I dream of dead people
I dream of dead people. They speak to me.
My daughter said my gift was useless. Not much help to anyone.
I can’t deny it. It’s true.
I’m not exactly sure why I have this gift, if that is indeed what it is. To sing like Carrie Underwood would have come in so much more useful.
I’ve written about this oddity in the past, in books and in columns. I even tried to give the gift away to a fictional character I created in Mother of Rain.
Even so it remains with me.
I wake with a start, usually a word or a visual in my head.
This most recent awakening came with a name: Miriam Shepherd.
I knew two things about Miriam Shepherd: She was in trouble and needed help.
I was trying to get to her, to help her when I woke from yet another troubling dream. Seeing how it was only shortly past midnight, I woke Tim up, which was a pretty funny incident itself, seeing how he thought I was some intruder attacking him. We (meaning me) giggled for a good long while about his waking up. When I was sure he was completely awake I told him about Miriam Shepherd and how she was in some trouble and needed help.
But the thing is, I told Tim, I have no idea who Miriam Shepherd is or what kind of trouble she’s in. I don’t know anyone by that name. I’ve never heard of anyone by that name before. So I reached for my cell phone, typed in Miriam Shepherd into Google and read Tim the results:
Miriam Shepherd, 22, and Derrick Baines, 32, were found dead on a property in the 7200 block of Base Line Road in rural St. Anne at 8:47 p.m. A car was parked in the garage, and the bodies were found nearby. Police said foul play does not appear to be a factor in their deaths.
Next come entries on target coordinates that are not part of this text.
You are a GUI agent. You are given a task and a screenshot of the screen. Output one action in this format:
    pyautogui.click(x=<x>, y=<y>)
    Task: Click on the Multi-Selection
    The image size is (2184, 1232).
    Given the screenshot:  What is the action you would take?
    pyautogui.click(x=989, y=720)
Shepherd was reported missing by her family on Jan. 29 and Baines was reported on Tuesday. The last sighting of the pair occurred on Jan. 29 when police said a friend helped Baines get his silver Plymouth sedan out of a ditch. Neither were injured. Police had a tip the pair had been staying at a hotel in Iroquois County but were unable to locate them.
They discovered the bodies at the Base Line Road address while following up on a tip.
Like I said, it doesn’t appear that this gift of knowing, if that is what it is, is useful.
Miriam Shepherd, 22, was dead before I ever learned her name.
And no. I had not read her story, had not listened to news reports of her missing and/or dead. I had to look up this place where she lived and died. I’d never heard of Pembroke Township or Kankakee County before. Turns out it’s in Illinois. I’ve since learned it’s a wide spot in the road in Northeastern Illinois. A rural community where half of the working-age population is unemployed.
I imagine unemployed people feel pretty useless a lot of the time. Perhaps they have a special gift that never gets utilized, which makes them feel all the more useless in a society whose value for people is determined primarily by money and fame and surgeon-produced beauty.
Miriam Shepherd lacked all of these. The only time Miriam Shepherd made headline news was as a missing woman turned up dead. Truth be told. she probably went missing long before January 29th.
But for some reason I may never understand or know, she came to me in my dreams, afraid and in danger.
I couldn’t do a thing for her except listen and pay attention.
Perhaps that is all we ever really need from one another.
Perhaps that is the most overlooked gift of all.